My monkey mind loves to yip, chirp and otherwise scream biting insecurities and judgments at me any chance it gets and on this particular morning, we were goin’ full steam. And let’s be honest: in my immediate estimation, I deserved an ego smack-down. I would have thought the exact same thing (and have, actually) had I received an email or newsletter with such an obvious typo. “What is wrong with this person? Don’t they know the difference between 'breathe' and 'breath'? What an idiot!!” And this is where judgment is really sneaky. As it turns out, your judgment of others is simply a reflection of the deeply-ingrained insecurities and judgment you heap upon yourself. Whoa, nelly!!
To start being OK with your mistakes, it’s imperative to first soften your personal judgments.
Now, in the past (as in last week), being OK with my mistakes just killed me.
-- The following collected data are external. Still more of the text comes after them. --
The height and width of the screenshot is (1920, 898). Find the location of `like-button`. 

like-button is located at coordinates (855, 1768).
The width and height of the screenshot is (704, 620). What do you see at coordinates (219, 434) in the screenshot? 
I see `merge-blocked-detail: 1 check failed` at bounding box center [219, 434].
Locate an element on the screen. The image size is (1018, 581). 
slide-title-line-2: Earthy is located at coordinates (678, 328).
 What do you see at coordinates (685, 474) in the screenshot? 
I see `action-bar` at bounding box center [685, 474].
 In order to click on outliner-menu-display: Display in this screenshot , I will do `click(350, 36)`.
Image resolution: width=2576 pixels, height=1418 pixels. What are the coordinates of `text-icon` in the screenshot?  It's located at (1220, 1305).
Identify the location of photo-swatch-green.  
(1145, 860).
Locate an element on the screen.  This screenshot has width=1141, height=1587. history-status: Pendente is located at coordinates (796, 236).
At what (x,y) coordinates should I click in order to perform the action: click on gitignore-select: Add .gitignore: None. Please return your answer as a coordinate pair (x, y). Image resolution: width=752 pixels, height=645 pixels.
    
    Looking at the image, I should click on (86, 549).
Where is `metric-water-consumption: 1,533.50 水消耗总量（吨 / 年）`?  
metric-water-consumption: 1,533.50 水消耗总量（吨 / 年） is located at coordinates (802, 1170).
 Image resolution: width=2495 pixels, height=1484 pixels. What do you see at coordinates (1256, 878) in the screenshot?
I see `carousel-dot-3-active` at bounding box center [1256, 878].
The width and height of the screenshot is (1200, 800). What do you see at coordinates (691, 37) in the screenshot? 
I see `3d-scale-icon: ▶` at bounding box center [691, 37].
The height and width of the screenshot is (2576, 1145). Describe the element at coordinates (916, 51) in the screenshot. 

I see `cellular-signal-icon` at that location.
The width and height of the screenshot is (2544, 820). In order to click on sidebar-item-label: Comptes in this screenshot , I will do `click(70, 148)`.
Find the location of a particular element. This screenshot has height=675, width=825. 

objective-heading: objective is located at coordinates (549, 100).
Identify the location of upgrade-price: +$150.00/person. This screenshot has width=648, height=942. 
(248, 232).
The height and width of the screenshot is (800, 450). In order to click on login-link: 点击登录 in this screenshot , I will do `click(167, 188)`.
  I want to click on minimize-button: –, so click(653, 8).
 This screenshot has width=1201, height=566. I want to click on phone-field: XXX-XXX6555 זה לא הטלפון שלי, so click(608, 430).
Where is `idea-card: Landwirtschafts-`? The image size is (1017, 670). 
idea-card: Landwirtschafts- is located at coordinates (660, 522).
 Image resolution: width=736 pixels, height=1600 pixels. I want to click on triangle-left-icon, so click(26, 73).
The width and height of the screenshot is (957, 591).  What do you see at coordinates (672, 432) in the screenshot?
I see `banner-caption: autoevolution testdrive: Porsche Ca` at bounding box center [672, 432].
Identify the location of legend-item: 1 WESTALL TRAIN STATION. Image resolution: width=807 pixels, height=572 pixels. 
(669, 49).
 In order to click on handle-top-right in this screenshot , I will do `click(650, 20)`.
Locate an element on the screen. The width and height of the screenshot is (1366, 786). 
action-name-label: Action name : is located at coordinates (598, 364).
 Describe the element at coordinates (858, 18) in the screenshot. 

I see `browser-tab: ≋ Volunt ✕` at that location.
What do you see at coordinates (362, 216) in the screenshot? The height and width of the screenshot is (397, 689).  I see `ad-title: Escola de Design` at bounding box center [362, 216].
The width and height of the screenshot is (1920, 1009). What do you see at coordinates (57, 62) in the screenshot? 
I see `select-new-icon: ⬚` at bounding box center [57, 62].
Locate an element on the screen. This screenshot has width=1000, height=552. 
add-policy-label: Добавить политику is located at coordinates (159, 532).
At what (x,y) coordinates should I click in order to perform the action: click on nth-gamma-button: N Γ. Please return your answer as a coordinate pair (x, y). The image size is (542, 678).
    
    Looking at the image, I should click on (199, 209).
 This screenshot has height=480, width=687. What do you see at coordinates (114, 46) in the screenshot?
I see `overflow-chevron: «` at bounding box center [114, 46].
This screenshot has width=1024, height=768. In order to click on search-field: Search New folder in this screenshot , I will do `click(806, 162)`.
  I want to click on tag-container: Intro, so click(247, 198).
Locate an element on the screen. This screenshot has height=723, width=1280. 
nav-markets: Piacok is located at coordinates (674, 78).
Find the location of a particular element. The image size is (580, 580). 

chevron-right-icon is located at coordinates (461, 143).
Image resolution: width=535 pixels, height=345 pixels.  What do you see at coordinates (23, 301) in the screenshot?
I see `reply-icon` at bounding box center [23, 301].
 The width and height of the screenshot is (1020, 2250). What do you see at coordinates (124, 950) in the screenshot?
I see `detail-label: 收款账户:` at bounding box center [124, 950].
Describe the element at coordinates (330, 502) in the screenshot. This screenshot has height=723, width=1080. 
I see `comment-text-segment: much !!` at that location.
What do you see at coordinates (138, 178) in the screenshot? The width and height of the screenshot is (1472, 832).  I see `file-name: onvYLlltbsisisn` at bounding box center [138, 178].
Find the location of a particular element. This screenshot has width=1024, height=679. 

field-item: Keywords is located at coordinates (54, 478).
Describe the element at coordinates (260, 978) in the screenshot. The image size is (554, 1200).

People say to be like the proverbial duck and just let it roll off your back. I never understood that duck and actually found his nonchalant attitude toward mistakes quite annoying. I thought, “Who does he thinks he is with his slick-feathered coat letting everything slide off him without a scratch? Forget that dude! He obviously hasn't dealt with seriously BIG mess-ups like a typo in an email.” And of course with those thoughts, I was both judging myself AND a duck that doesn't even exist! The best though was that after all of that, I stepped back, realized the negative pattern I was in and started judging myself for being judgmental. “You know better,” I chastised. “You meditate. You eat kale for goodness sake, you should be better than this!!”
So, the big take-away from all of this is I’m an insanely judgmental person. And if we are all being honest, so are you. There is no one on this planet who does not pass judgment on themselves and on others. We can’t help it. It’s built into us through family dynamics, the school playground, media, advertising etc. And though I work daily on not judging others, the whole not judging myself thing has proved a bit harder.
So, here's the golden ticket to getting out of judgment jail.
It's OK. It's OK. It's ALL freakin’ OK.
Seriously. Sit with that for a sec and don't let your judgmental Judy chime in. It really is OK. So I made an obvious and quite embarrassing typo. It is OK. So I was mean to my sister (sorry Laura!), or went over my budget or broke someone's vase or even their heart. It's OK. The quickest way to ease judgment is believing, and then feeling, that whatever you did, whatever they did, is all OK.
Now I know what you’re saying, “Nope, I just can’t let it be OK, Jamie. Because if everything is OK then how will I repent when I’ve messed up? Ripping myself, and others, a new one is my only gauge to know when I, or they, do something wrong.” But think about this: the guilt and judgment (which feeds anxiety and fear beautifully) does nothing but put your mind back on the judgment Ferris wheel for another, seemingly unending, ride. There is zero glory in self flagellation. Zero my friends! We think it makes us a better, stronger person but in reality it keeps us in a gut-wrenching cycle of anxiety and eventual despair.
It is only when we can make a mistake, own up to it, say we are sorry, really mean it and then proclaim to ourselves, ITS ALL OK, that we can let go and experience the lightness and freedom only reserved for those special, slippery-coated ducks.